Requirements — Rewrite the lines from the one containing "Given: Select System in the sidebar" to the one containing "Looking at the" as a numbered list, skipping blank lines and leaving out the pictures.

Raw records —
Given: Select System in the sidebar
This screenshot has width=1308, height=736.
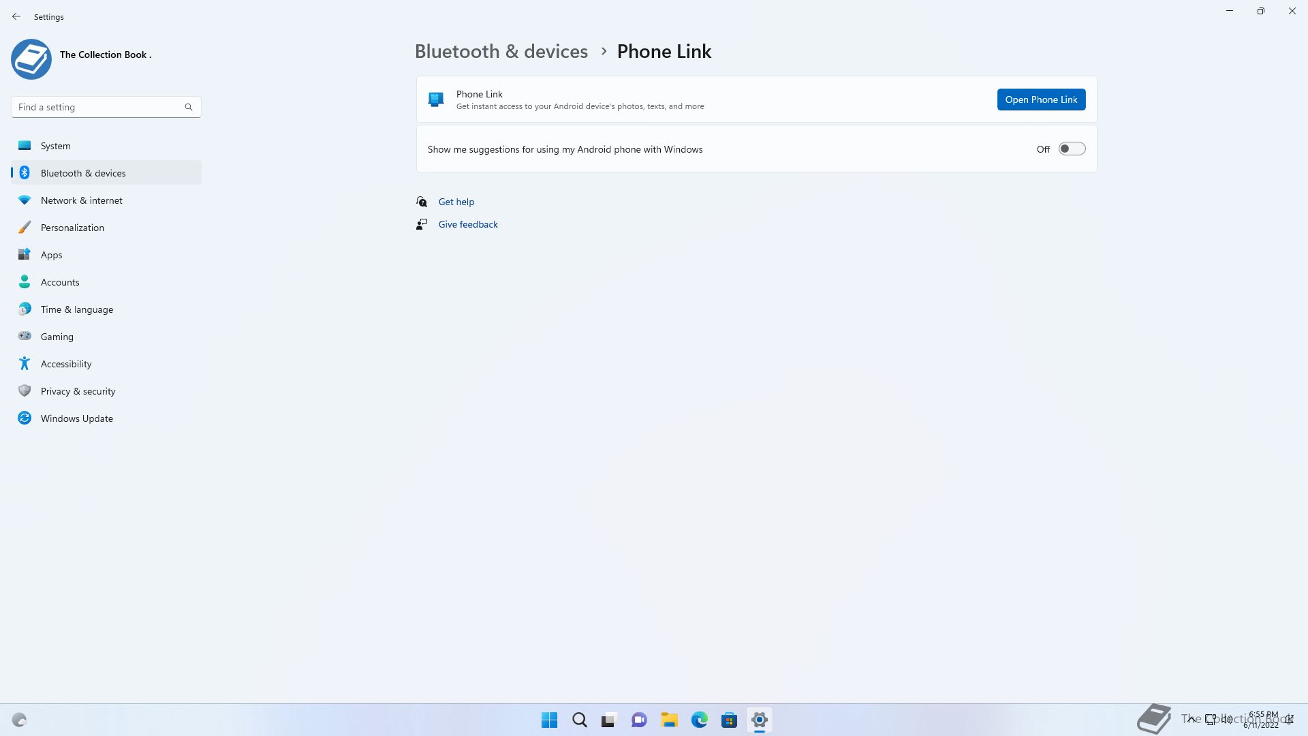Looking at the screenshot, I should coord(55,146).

...

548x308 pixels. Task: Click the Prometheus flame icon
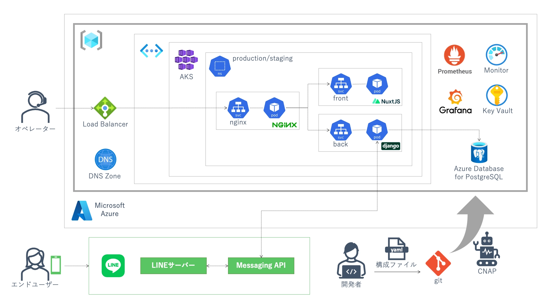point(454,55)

* * *

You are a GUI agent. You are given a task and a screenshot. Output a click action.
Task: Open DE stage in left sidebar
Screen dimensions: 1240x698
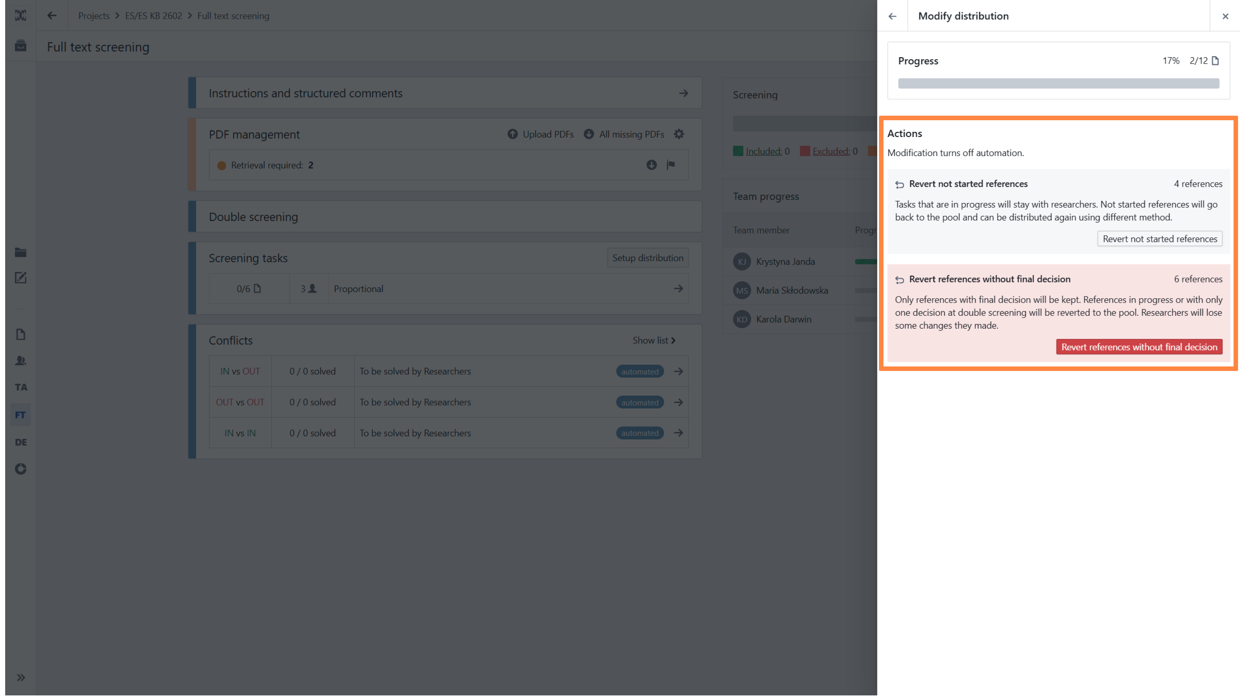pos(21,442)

Exercise output —
1. Given: Select System in the sidebar
2. This screenshot has width=1308, height=736.
3. Looking at the screenshot, I should coord(55,146).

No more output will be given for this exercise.